Two Ugandans are among 48 people around the world who have been selected to join Ford Foundation’s prestigious fellowship programme.
Noah Mirembe Gabigogo, co-founder and director of the Taala Foundation Kampala, Uganda; and Michael Richard Katagaya, the team leader of Evidence and Methods Lab Kampala, Uganda, will join the Ford Global Fellows focused on addressing systemic inequality.
Launched in 2020 by the Ford Foundation in New York, the Ford Global Fellows is a 10-year, $50 million programme that aims to support leaders across the globe to shift structures and systems of inequality over time.
Also chosen from East Africa are Ian Damian Tarimo, executive director, Tai Tanzania based in Dar Es Salaam; and Angela Benedicto, founder and executive director, Wote Sawa Domestic Workers Mwanza, Tanzania.
The 48 emerging leaders from around the world, including East Africa, join the inaugural 24 fellows whose fellowship has been extended for two more years. Together, all 72 active fellows are bringing their local experiences to each other to design and reimagine solutions to global drivers of inequality.
The fellowship will provide leaders with tools, networks, and solidarity they need to work better, smarter, and more sustainably in the long haul.
Because COVID-19 has laid bare the crisis of inequality, and this has been compounded by vaccine inequity, job precarity, climate change, rising authoritarianism, and racial and gender inequity, Ford has adapted the fellowship to meet the urgency of the crises with a renewed urgency to combat it.
In response, the Foundation is scaling up its flagship global fellowship programme to support leaders from communities who face injustice head-on and help them cultivate their ideas and energy in solving long-standing inequalities exposed or exacerbated by the pandemic.

“We are scaling the Ford Global Fellows faster because this crisis moment requires bolder commitments to creating a more just and equitable future,” said Adria Goodson, director of the Ford Global Fellowship, in a statement issued on October 19,2021.
He added: “People who are most proximate to injustice are stepping up and surfacing solutions to local challenges driven by global structures of inequality.
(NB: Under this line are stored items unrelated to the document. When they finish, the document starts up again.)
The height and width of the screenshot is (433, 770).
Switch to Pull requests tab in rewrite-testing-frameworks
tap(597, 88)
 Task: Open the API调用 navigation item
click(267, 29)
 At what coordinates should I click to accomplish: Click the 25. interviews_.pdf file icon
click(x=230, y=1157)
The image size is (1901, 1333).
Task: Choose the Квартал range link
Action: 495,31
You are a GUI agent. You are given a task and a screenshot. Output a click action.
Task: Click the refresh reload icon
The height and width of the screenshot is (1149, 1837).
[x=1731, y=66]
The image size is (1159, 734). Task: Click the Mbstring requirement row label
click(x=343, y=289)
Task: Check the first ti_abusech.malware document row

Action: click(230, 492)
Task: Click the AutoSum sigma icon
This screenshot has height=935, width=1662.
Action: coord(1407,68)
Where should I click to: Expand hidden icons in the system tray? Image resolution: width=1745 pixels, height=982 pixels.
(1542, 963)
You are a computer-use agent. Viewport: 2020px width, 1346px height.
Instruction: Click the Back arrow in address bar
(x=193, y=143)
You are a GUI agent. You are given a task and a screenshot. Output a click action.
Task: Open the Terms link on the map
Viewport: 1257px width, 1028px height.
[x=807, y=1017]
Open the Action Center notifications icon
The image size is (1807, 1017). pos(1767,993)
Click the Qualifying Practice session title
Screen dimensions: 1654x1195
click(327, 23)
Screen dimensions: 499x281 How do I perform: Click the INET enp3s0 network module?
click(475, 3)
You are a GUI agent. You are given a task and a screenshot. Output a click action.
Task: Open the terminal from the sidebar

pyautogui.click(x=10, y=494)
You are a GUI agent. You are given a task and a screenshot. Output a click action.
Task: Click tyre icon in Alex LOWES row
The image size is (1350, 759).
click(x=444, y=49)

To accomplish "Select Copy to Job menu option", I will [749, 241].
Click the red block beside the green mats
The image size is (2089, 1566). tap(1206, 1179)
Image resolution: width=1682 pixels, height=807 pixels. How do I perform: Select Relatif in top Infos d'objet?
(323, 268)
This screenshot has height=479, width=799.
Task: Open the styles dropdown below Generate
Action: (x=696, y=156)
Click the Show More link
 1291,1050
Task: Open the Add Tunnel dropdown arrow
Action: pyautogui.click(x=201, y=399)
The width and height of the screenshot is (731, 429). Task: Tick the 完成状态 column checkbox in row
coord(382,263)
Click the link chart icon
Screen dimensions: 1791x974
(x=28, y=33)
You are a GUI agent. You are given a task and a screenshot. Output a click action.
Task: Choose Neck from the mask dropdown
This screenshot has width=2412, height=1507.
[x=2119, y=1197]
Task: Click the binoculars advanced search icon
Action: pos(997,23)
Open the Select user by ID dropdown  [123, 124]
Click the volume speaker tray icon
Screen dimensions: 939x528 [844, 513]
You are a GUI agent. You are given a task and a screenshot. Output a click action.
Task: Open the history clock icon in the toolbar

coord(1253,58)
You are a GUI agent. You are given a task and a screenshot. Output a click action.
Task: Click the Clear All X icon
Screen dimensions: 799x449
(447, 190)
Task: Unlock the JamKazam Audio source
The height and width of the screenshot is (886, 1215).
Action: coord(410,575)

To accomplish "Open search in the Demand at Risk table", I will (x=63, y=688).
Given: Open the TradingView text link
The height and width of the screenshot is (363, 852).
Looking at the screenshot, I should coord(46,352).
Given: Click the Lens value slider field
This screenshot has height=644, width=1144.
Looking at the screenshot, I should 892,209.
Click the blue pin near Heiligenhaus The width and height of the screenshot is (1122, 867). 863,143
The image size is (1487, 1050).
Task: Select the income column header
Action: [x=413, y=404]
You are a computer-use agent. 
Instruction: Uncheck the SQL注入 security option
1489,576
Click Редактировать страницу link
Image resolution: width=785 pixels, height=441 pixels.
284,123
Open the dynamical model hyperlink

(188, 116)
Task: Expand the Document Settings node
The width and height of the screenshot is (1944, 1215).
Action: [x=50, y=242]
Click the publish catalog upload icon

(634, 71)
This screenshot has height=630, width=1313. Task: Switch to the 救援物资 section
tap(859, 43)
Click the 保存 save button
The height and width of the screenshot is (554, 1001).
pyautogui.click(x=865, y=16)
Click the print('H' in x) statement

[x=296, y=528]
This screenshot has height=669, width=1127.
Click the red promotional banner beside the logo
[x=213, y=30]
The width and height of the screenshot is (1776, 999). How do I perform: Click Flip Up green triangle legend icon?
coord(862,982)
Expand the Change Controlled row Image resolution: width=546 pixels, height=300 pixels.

More than ever, these emerging leaders across the globe need each other to strengthen and accelerate their ideas. We aim to support fellows as they build lasting networks and institutions that carry the work forward.”
Over 10 years, the Ford Global Fellows is looking to build a global network of 240 fellows who will be working together to build a community of practice, strengthening their networks with change-makers in the broader social justice field, build influence, and advance ideas and solutions across issues, borders, sectors, and contexts.